> **Listed records**
---
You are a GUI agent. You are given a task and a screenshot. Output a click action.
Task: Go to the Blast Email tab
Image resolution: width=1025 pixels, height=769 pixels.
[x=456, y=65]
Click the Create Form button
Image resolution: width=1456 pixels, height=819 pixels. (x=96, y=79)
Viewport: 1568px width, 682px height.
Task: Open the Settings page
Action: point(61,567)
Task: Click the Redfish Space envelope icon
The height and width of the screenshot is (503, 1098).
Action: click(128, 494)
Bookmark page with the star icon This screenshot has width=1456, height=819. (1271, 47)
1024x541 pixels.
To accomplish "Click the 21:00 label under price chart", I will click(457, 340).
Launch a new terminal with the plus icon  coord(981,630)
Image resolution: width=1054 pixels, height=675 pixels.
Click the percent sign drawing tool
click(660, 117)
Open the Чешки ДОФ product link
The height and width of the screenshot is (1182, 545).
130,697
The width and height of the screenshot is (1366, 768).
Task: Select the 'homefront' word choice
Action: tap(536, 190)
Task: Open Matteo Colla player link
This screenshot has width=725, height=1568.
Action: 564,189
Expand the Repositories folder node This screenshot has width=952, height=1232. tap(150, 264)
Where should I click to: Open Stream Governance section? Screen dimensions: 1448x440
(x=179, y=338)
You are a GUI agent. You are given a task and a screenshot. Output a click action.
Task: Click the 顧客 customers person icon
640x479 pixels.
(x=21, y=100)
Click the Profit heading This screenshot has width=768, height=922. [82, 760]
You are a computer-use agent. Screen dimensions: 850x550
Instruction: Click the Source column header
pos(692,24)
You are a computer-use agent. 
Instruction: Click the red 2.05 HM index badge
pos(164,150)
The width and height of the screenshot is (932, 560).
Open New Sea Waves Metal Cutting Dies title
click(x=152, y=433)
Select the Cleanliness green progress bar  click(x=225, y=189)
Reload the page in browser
---
Copy out the lines word for word, from the start of the records up to and including the line that holds "pos(164,150)".

You are a GUI agent. You are given a task and a screenshot. Output a click action.
Task: Go to the Blast Email tab
Image resolution: width=1025 pixels, height=769 pixels.
[x=456, y=65]
Click the Create Form button
Image resolution: width=1456 pixels, height=819 pixels. (x=96, y=79)
Viewport: 1568px width, 682px height.
Task: Open the Settings page
Action: point(61,567)
Task: Click the Redfish Space envelope icon
The height and width of the screenshot is (503, 1098).
Action: click(128, 494)
Bookmark page with the star icon This screenshot has width=1456, height=819. (1271, 47)
1024x541 pixels.
To accomplish "Click the 21:00 label under price chart", I will click(457, 340).
Launch a new terminal with the plus icon  coord(981,630)
Image resolution: width=1054 pixels, height=675 pixels.
Click the percent sign drawing tool
click(660, 117)
Open the Чешки ДОФ product link
The height and width of the screenshot is (1182, 545).
130,697
The width and height of the screenshot is (1366, 768).
Task: Select the 'homefront' word choice
Action: tap(536, 190)
Task: Open Matteo Colla player link
This screenshot has width=725, height=1568.
Action: 564,189
Expand the Repositories folder node This screenshot has width=952, height=1232. tap(150, 264)
Where should I click to: Open Stream Governance section? Screen dimensions: 1448x440
(x=179, y=338)
You are a GUI agent. You are given a task and a screenshot. Output a click action.
Task: Click the 顧客 customers person icon
640x479 pixels.
(x=21, y=100)
Click the Profit heading This screenshot has width=768, height=922. [82, 760]
You are a computer-use agent. Screen dimensions: 850x550
Instruction: Click the Source column header
pos(692,24)
You are a computer-use agent. 
Instruction: Click the red 2.05 HM index badge
pos(164,150)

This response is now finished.